Personal information
- Full name: Kevin Thomson
- Date of birth: 14 October 1984 (age 41)
- Place of birth: Edinburgh, Scotland
- Position: Midfielder

Youth career
- 2000–2001: Peebles Rovers
- 0000–2000: Hutchison Vale
- 2000–2001: Coventry City
- 2001–2003: Hibernian

Senior career*
- Years: Team / Apps / (Gls)
- 2003–2007: Hibernian / 80 / (2)
- 2007–2010: Rangers / 71 / (2)
- 2010–2013: Middlesbrough / 50 / (0)
- 2013–2014: Hibernian / 24 / (0)
- 2014–2016: Dundee / 36 / (0)
- 2016: Hibernian / 5 / (0)
- 2016: Tranent Juniors / 3 / (1)
- Total:  / 266 / (4)

International career
- 2005–2006: Scotland U21 / 6 / (0)
- 2007: Scotland B / 2 / (0)
- 2008–2010: Scotland / 3 / (0)

Managerial career
- 2021–2022: Kelty Hearts

= Kevin Thomson =

Scottish footballer (born 1984)

Kevin Thomson (born 14 October 1984) is a Scottish professional football coach and former player.

Thomson played as a midfielder for Hibernian (three spells), Rangers, Middlesbrough and Dundee and represented Scotland.

Thomson began his career with Hibernian, before joining Rangers in 2007 for a £2m transfer fee. Thomson won five major trophies with Rangers, including consecutive Scottish Premier League championships in 2009 and 2010. Thomson was also part of the Rangers side which reached the 2008 UEFA Cup Final. Middlesbrough signed Thomson for a fee of £2m in July 2010, but released him in January 2013 after an injury-hit spell. Thomson then rejoined Hibernian in March 2013, but was released in May 2014 after the club was relegated.
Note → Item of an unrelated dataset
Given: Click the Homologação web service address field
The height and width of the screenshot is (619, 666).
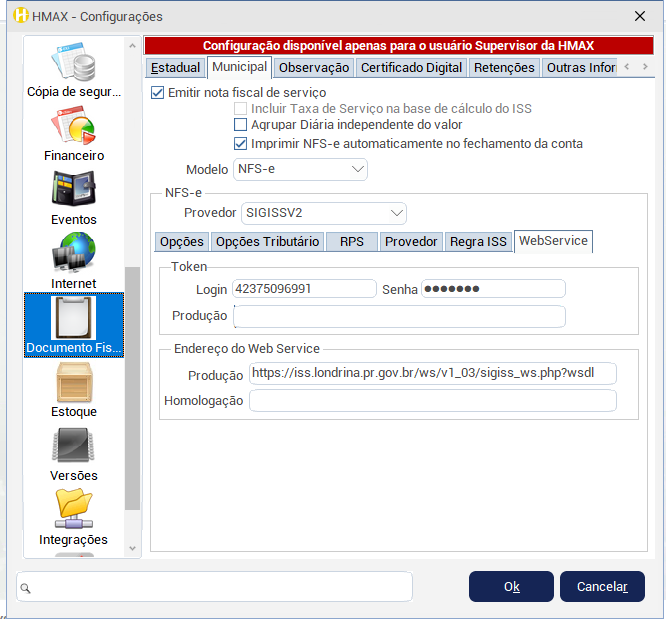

He then signed for Dundee, before joining Hibernian for a third time.

Thomson retired from playing in 2016. After a stint coaching Rangers youth teams, he managed Kelty Hearts for one season.

==Early life==
Thomson grew up in Peebles, in the Scottish Borders. His first club was Peebles Rovers, who play in the Eastern Region Youth League. He then moved on to play for Edinburgh youth side Hutchison Vale before being signed by Coventry City on a four-year contract, but suffered from homesickness and returned to Scotland with Hibernian.

==Club career==
===Hibernian===
Thomson joined Hibernian on 10 August 2001. He was one of a group of young players who came through their youth team during the early 2000s, also including Steven Whittaker, Derek Riordan, Scott Brown and Garry O'Connor. Thomson established himself as a regular in the Hibernian first team during the 2003–04 season and played in that season's Scottish League Cup final defeat by Livingston, but he suffered a serious cruciate ligament injury during a game against Partick Thistle near the end of that season. The injury meant that he was out of football for almost a year, and he consequently made only four league appearances in the 2004–05 season.
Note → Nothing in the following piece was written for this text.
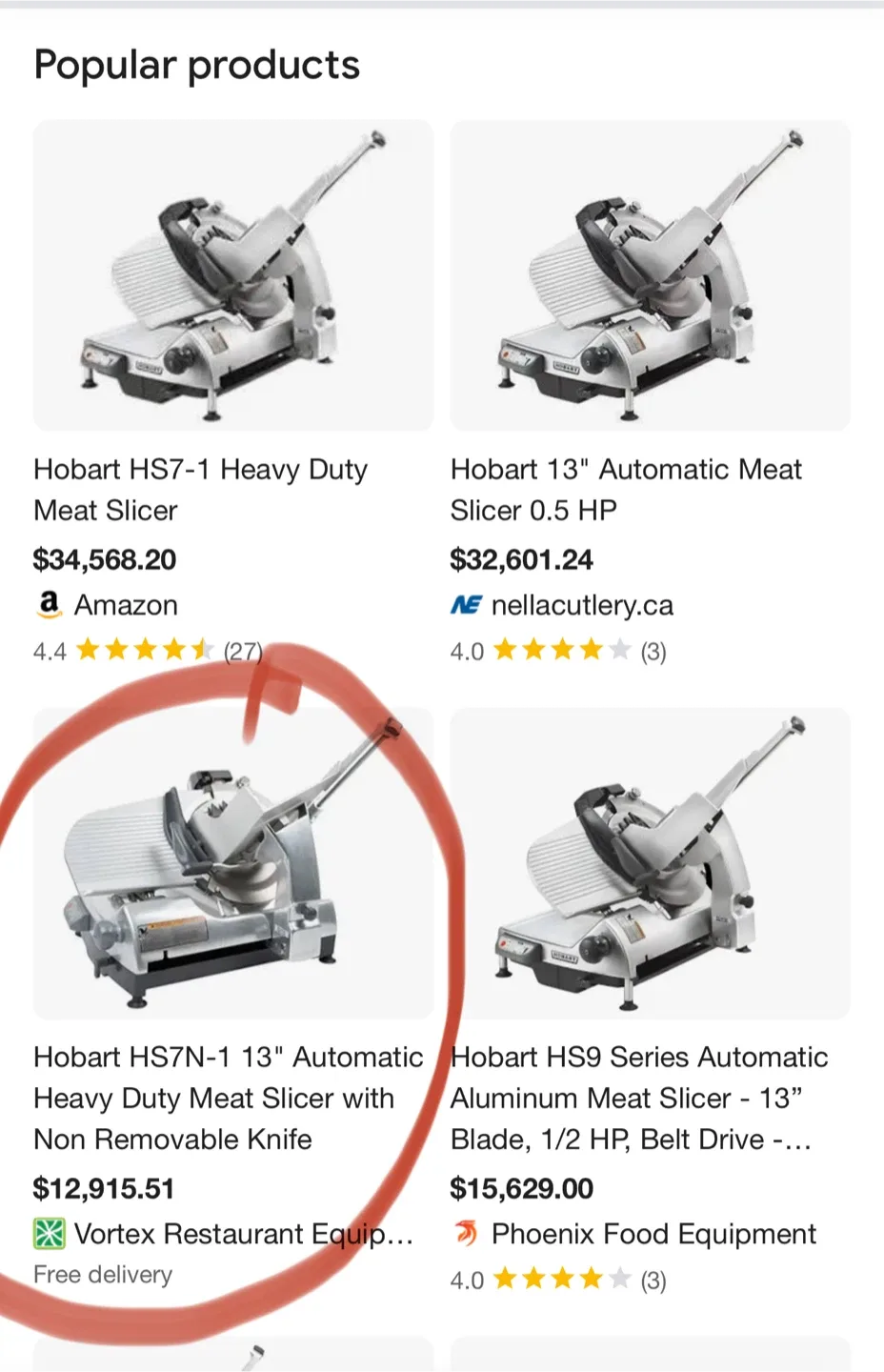Open the Hobart HS9 Series Aluminum Slicer title

(639, 1098)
In the 2005–06 season Thomson made his comeback from his injury, establishing himself as one of Hibernian's most important players. He signed a long-term contract (until 2010) in March 2006. Thomson was appointed as club captain by Tony Mowbray after the previous captain Gary Caldwell left the club to join Celtic. Despite signing a long-term contract with Hibernian, it was still speculated that Thomson would soon leave Hibs. On 31 August 2006, Premier League club Bolton Wanderers made an offer that was rejected by Hibernian.

Speculation about Thomson's future increased after he (and Scott Brown) appointed Willie McKay as his agent. McKay demanded that Hibernian offer Brown and Thomson wages commensurate with the transfer fees Hibernian were demanding for the players. Hibernian would have needed to significantly break their pay scale to offer such wages. Hibernian refused to meet with McKay to discuss improved contracts, which resulted in Brown submitting a written transfer request.

On 20 December 2006, Charlton Athletic made a joint offer for Brown and Thomson, which was rejected by Hibernian. This sparked a further round of speculation, as Brown and Thomson demanded to know why they had not been informed of the offer before it was rejected. Thomson was stripped of the captaincy on 2 January 2007 and was replaced by Rob Jones. Thomson was told by manager John Collins to concentrate on his game because he believed that Thomson's performance levels had dropped since the transfer speculation began.

===Rangers===
Thomson signed for Walter Smith's Rangers for a fee of £2 million on 30 January 2007. Less than two months earlier, Smith had been critical of Thomson's behaviour, calling on him to show more "responsibility", although this was a month before Smith had been appointed as Rangers manager. Thomson made his Rangers debut on 11 February in a 3–1 victory over Kilmarnock, although he was substituted at half-time after suffering a hamstring injury.

Thomson established himself as a regular in the Rangers first team. He scored his first goal for Rangers in a victory against Celtic on 29 March 2008 and he played in the club's run to the 2008 UEFA Cup Final and winning the League Cup and Scottish Cup in his first full season.

Thomson scored his second goal of the 2008–09 season when he scored an equalising goal in injury time against Dundee United at Ibrox Stadium, on 4 November 2008. In the following league match against Kilmarnock at Rugby Park, a 4–0 victory for Rangers was overshadowed by Thomson suffering a serious knee injury. This injury ruled him out for the rest of the 2008–09 season. Thomson had surgery to save his career on 31 December 2008. The surgery was a success and Thomson hoped to be fit for the following season. On his return to the Rangers first team, Thomson was sent off in the 13th minute of a 2–1 win against Hearts.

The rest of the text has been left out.